I sistemi politici sono attraversati da questa faglia. Su un versante nascono “partiti dei cittadini-individuo”, sull’altro crescono “partiti dell’appartenenza/comunità”. Il M5S si presenta come il partito dei cittadini-individuo, il partito-fai-da-te, che non ha bisogno della mediazione politica, basta l’algoritmo meccanico. La Lega di Salvini è invece il partito dell’appartenenza nazionale come Trump, Putin, Le Pen. È il partito della protezione e della sicurezza. In relazione a questo fatto, la definizione di populisti appare poco esplicativa, o, quantomeno, essa vale solo per la carica destruens rivolta contro le classi dirigenti forze politiche tradizionali, ma non certo per la teoria e la pratica della politica. PD e Forza Italia sono, in questo contesto, le forze politiche tradizionali, attraversate dalla stessa linea di frattura, ma incapaci di una difficilissima sintesi, tra individualismo radicale e appartenenza comunitaria.
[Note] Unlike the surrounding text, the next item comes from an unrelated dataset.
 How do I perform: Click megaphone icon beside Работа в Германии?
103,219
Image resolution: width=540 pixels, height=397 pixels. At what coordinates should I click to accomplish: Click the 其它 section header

E così sono apparse all’elettorato: né calde né fredde e perciò vomitate, secondo la cruda previsione dell’Apocalisse, dagli elettori. Macron si trova alle prese con gli stessi dilemmi: partito della globalizzazione e insieme della Francia protesa verso l’Europa come comunità di culture e di popoli. Il guaio è che l’Europa attuale è quella dei governi, che usano l’Europa micro-federale di Bruxelles come foglia di fico e parafulmine dei conflitti intergovernativi. Insomma: anche l’Europa non è né calda né fredda. Uno sguardo, solo relativamente consolatorio, sulla storia umana mostra un’oscillazione pendolare tra epoche cosmopolitiche-imperiali e epoche comunitarie (tribù, etnie, nazioni). Non se ne può indurre nulla per il nostro futuro prossimo. Ci si può solo limitare a constatare, nel presente, quanto sia povera e meschina la discussione post-elettorale degli sconfitti. Almeno finché non facciano i conti con ciò che si muove non nella pancia del Paese, ma nella sua mente.